** Material shown follows **

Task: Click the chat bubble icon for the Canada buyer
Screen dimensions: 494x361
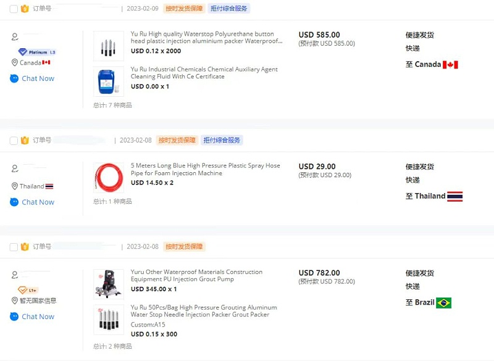Action: click(x=14, y=78)
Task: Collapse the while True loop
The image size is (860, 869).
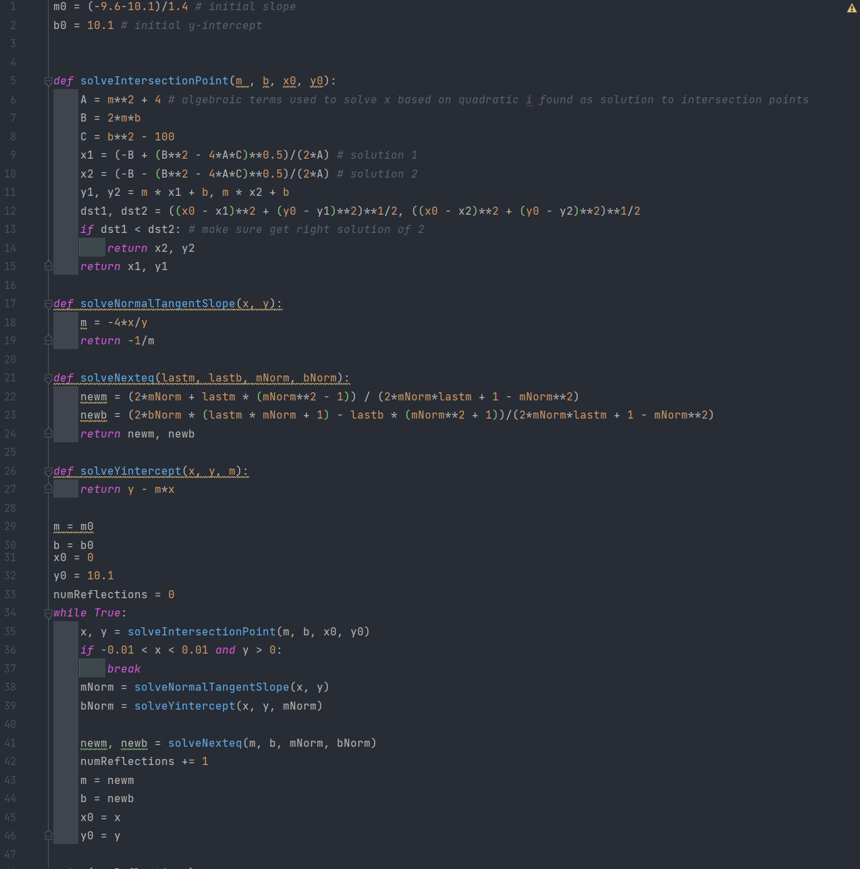Action: pos(48,613)
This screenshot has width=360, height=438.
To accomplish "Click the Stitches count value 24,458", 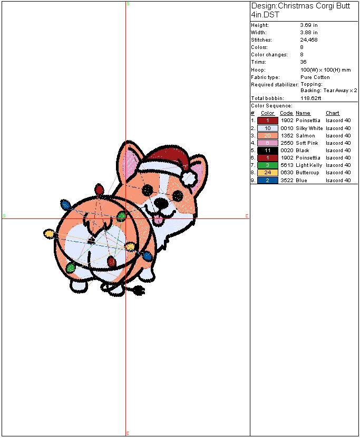I will 309,40.
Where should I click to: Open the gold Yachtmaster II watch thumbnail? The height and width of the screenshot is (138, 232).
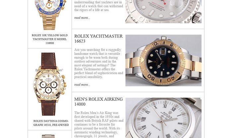(50, 15)
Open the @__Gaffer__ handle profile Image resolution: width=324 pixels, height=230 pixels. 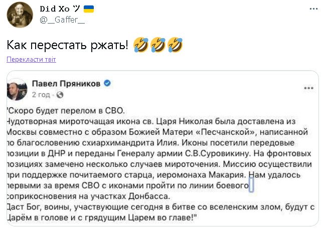(x=62, y=20)
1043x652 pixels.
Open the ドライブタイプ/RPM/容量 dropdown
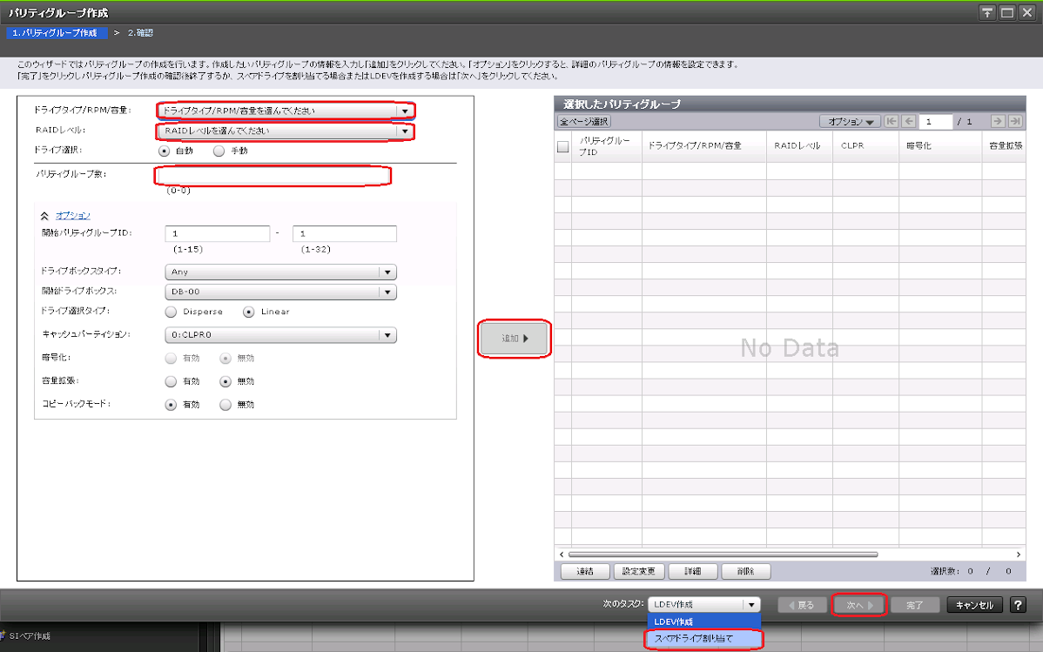286,111
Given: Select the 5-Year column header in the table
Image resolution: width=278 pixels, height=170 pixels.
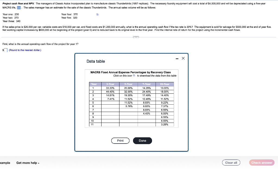Looking at the screenshot, I should click(128, 84).
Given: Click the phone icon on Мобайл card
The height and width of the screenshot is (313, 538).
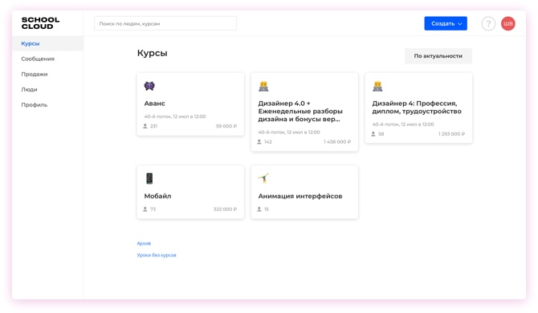Looking at the screenshot, I should 149,178.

** End of Material shown **

**Prompt**
Filter the entries above and keep only the lines with the word "icon".

**Completed task**
Task: Click the chat bubble icon for the Canada buyer
Given: Click the phone icon on Мобайл card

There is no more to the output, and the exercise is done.